SET PROBLEM: Return the lines from the one containing "Where should I" up to and including the one containing "(x=232, y=20)", reproduced without any changes, and omit the pictures.

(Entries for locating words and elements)
*-*-*

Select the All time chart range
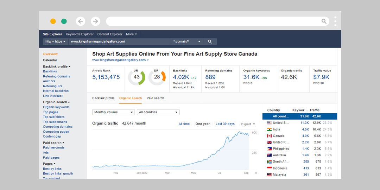 click(184, 124)
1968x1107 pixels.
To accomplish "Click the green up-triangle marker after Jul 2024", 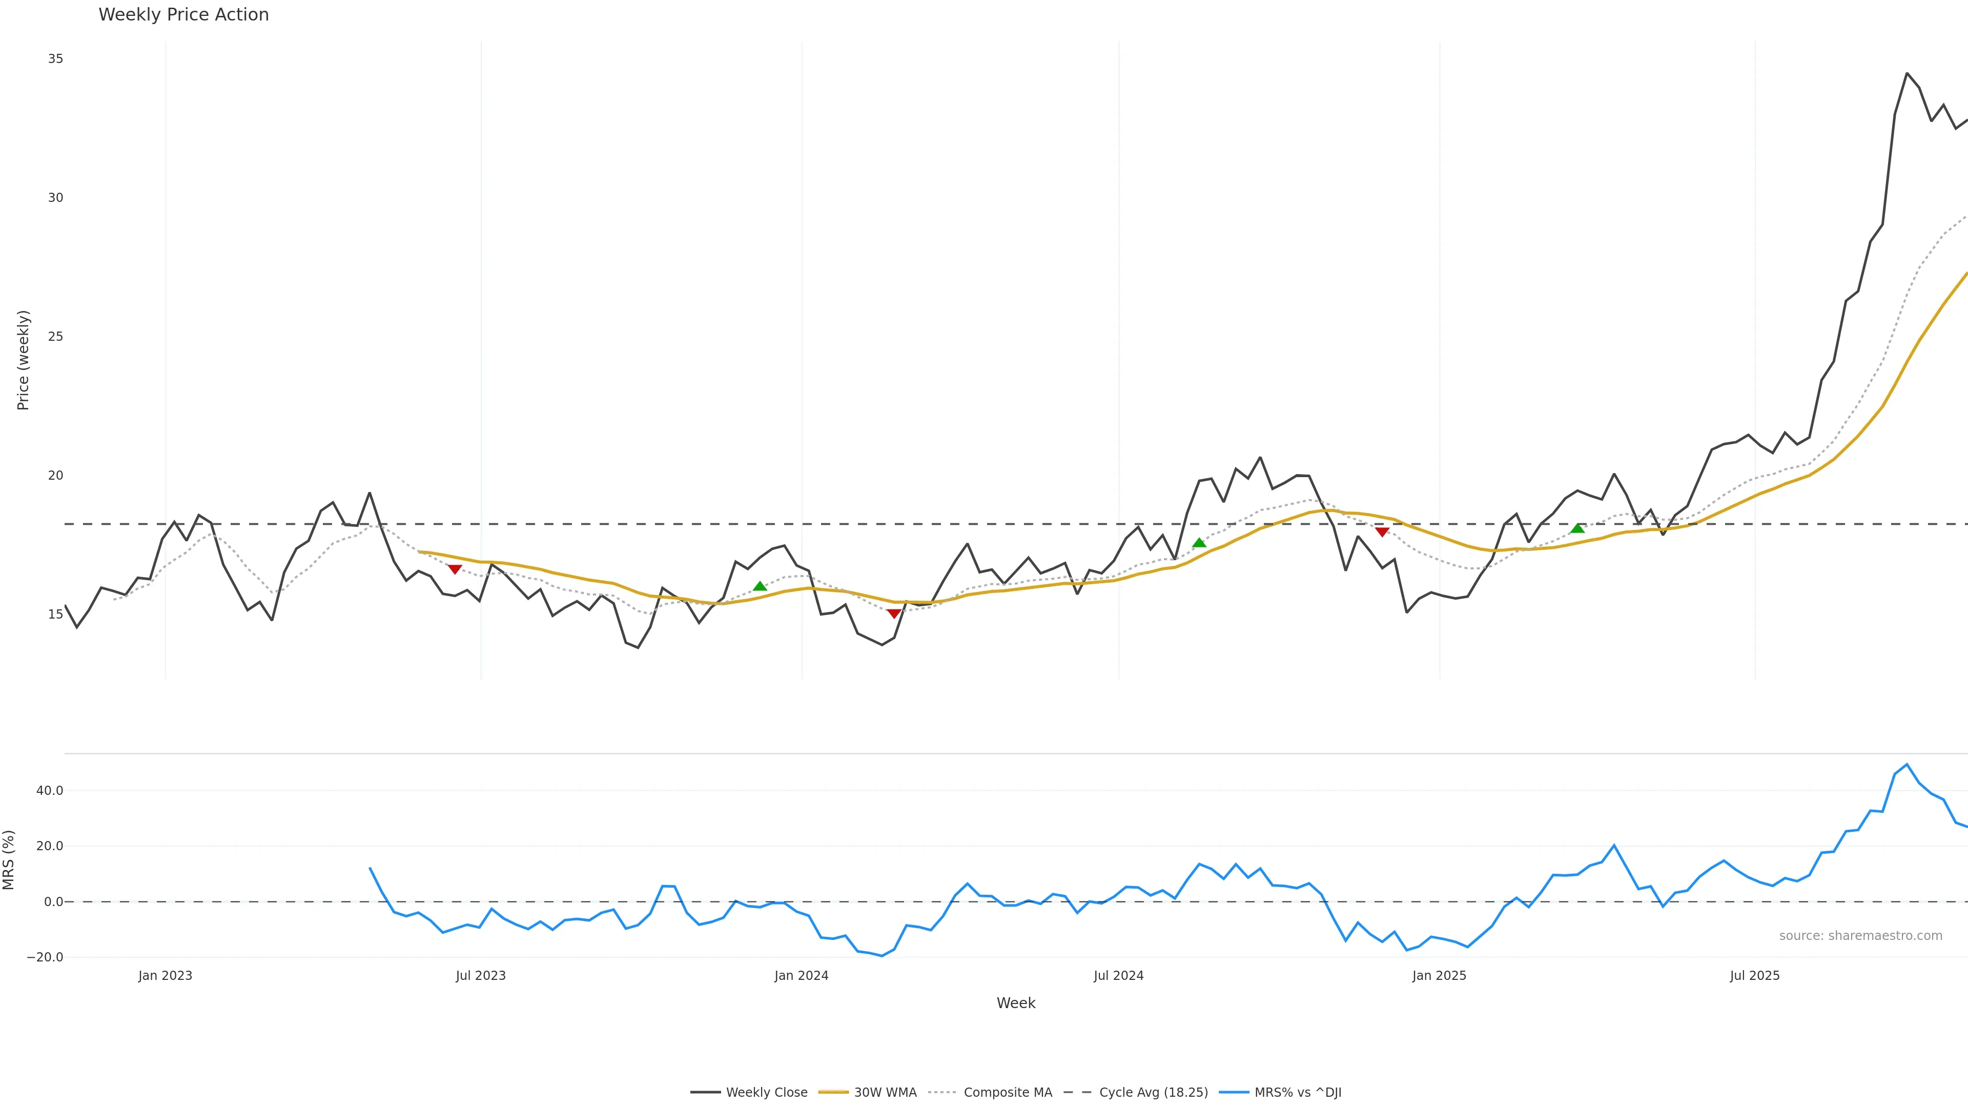I will pyautogui.click(x=1199, y=542).
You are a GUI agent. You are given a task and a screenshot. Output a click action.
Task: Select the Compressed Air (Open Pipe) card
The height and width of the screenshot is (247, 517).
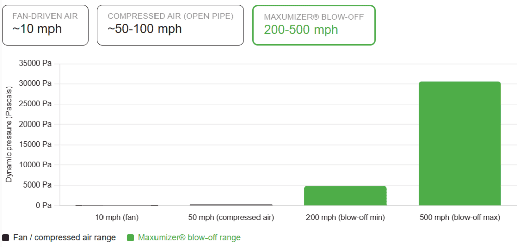point(171,25)
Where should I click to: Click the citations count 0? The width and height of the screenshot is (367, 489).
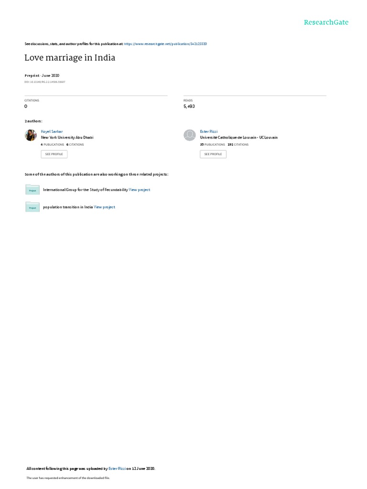(26, 106)
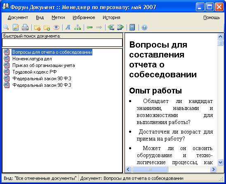
Task: Click the italic letter A font icon
Action: 68,27
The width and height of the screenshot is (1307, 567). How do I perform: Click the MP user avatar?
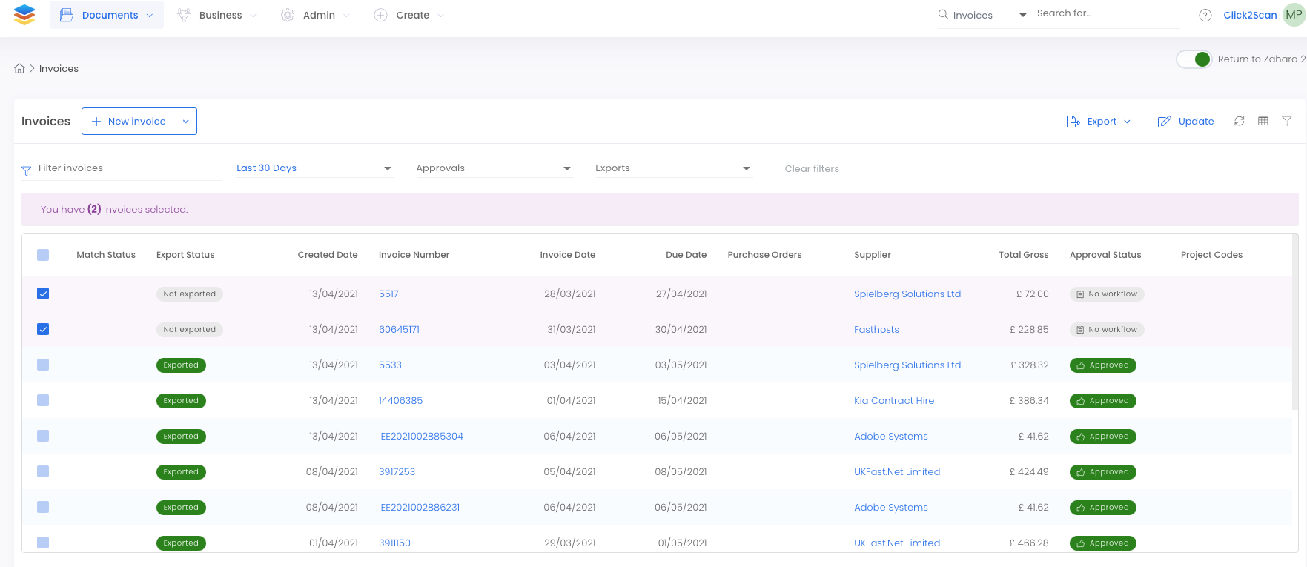point(1294,15)
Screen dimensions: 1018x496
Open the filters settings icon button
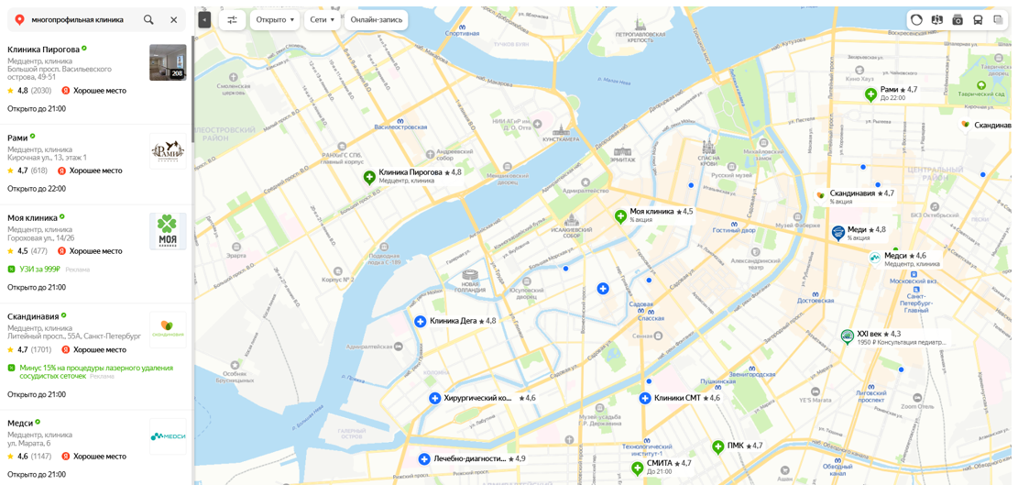(x=232, y=20)
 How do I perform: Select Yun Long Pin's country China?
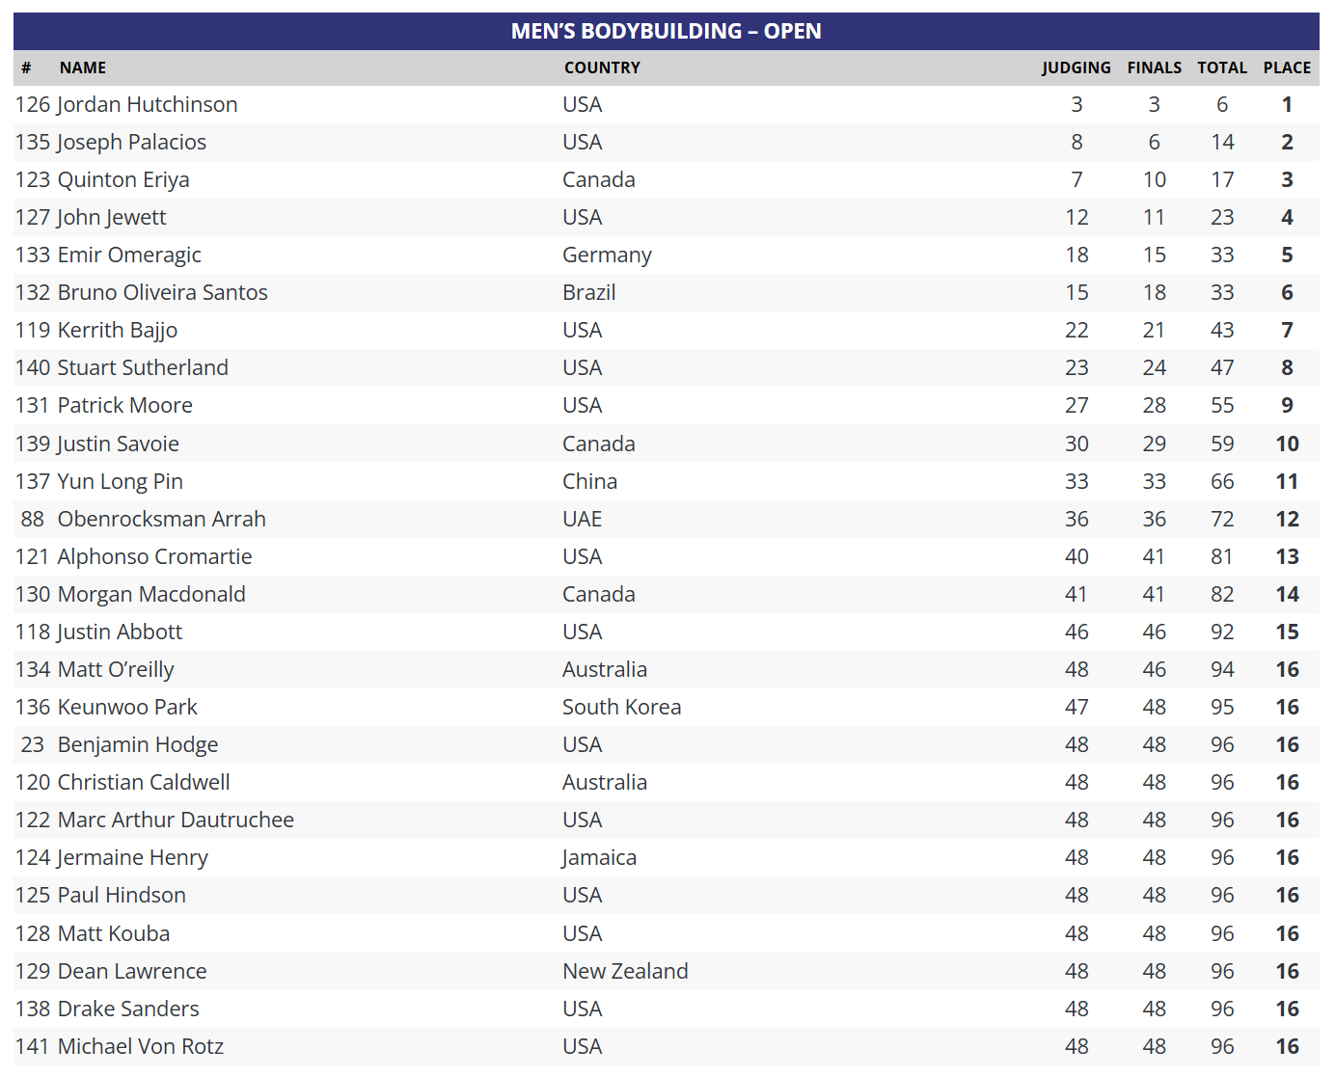590,481
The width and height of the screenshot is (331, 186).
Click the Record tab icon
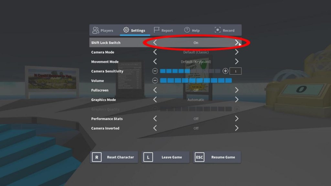[x=218, y=30]
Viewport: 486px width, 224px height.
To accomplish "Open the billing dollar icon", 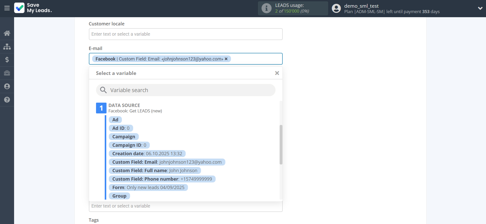I will coord(7,60).
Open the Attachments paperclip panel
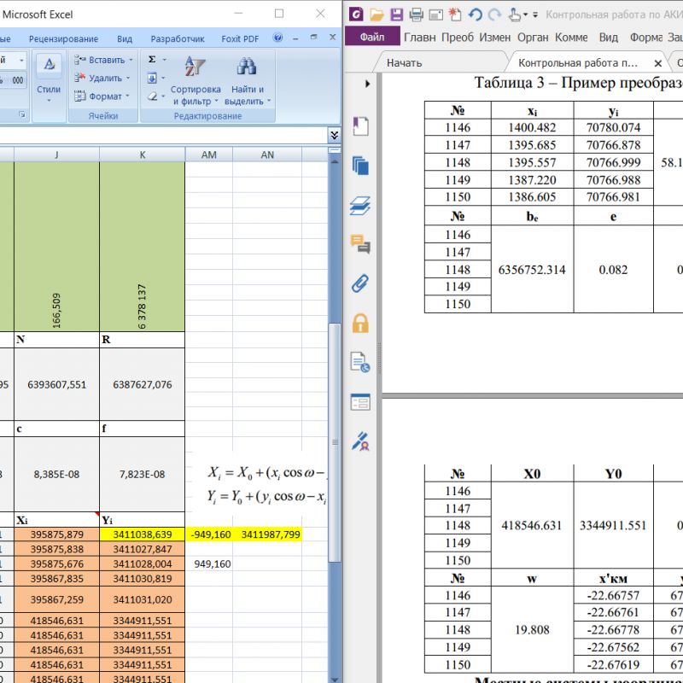The width and height of the screenshot is (683, 683). point(360,283)
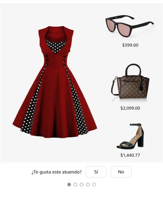The width and height of the screenshot is (163, 203).
Task: Select the first filled carousel dot
Action: [x=69, y=184]
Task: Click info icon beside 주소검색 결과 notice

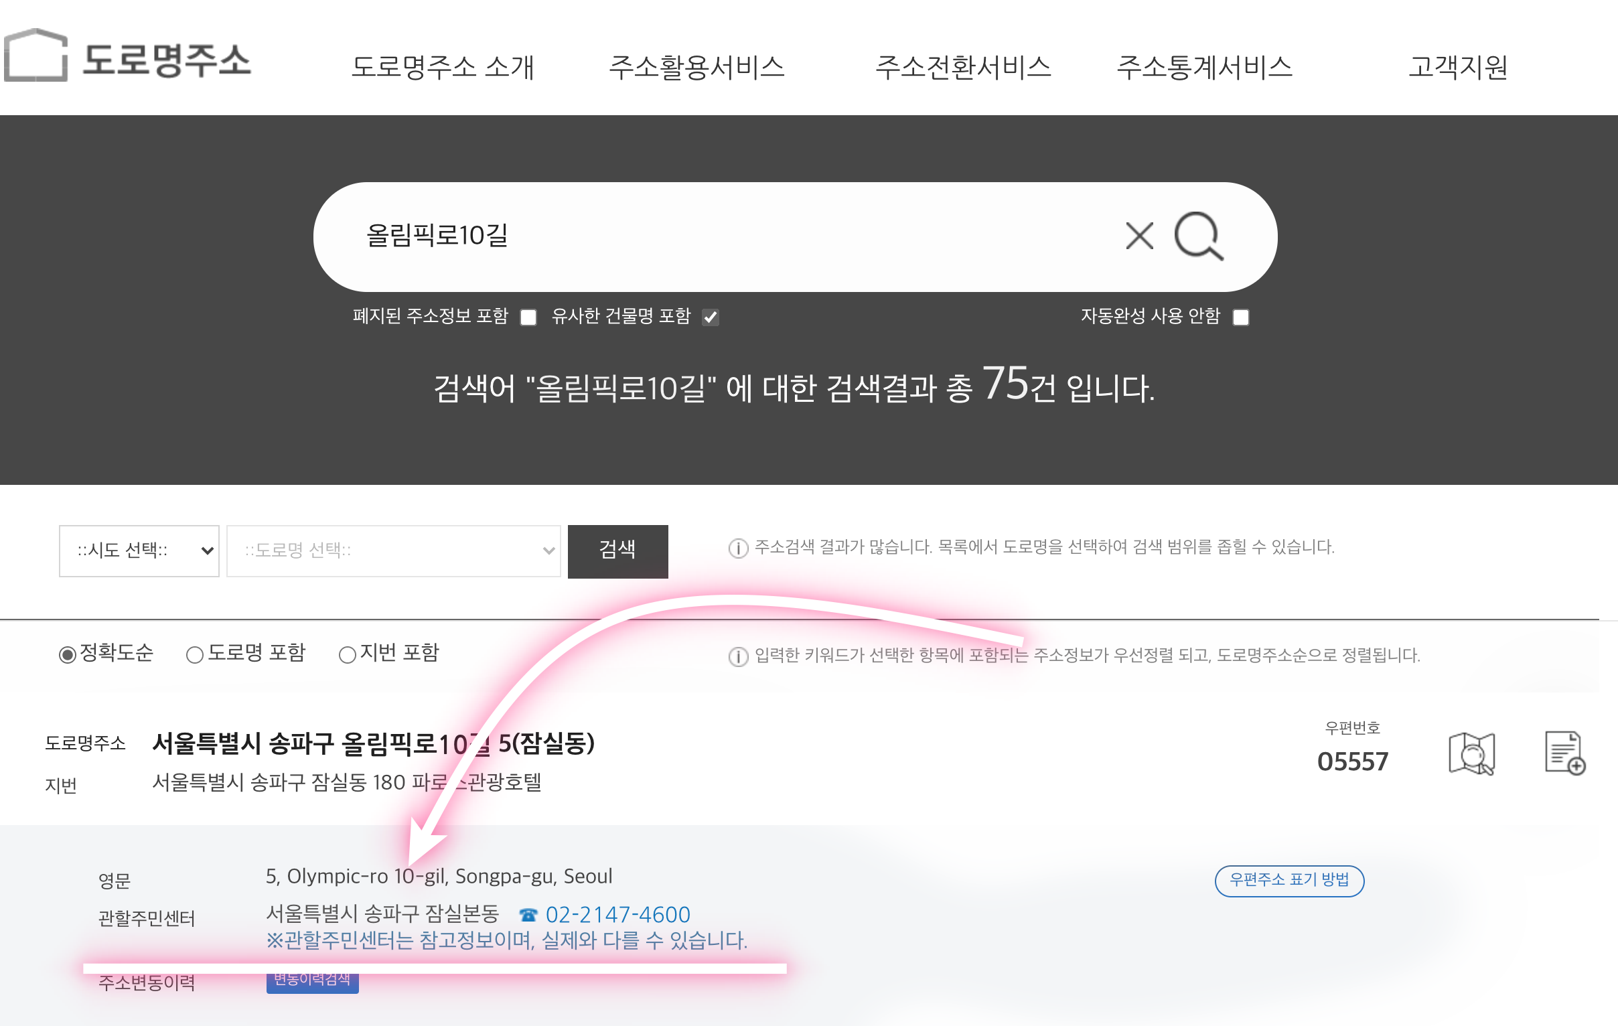Action: coord(738,548)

*-*-*

FINISHED EXERCISE:
Where should I click to: Click the citations count 0? The width and height of the screenshot is (367, 489).
(26, 106)
Task: Click the italic letter A font icon
Action: 68,27
The width and height of the screenshot is (1307, 567). How do I perform: Click the MP user avatar?
point(1294,15)
Screen dimensions: 1018x496
Open the filters settings icon button
(x=232, y=20)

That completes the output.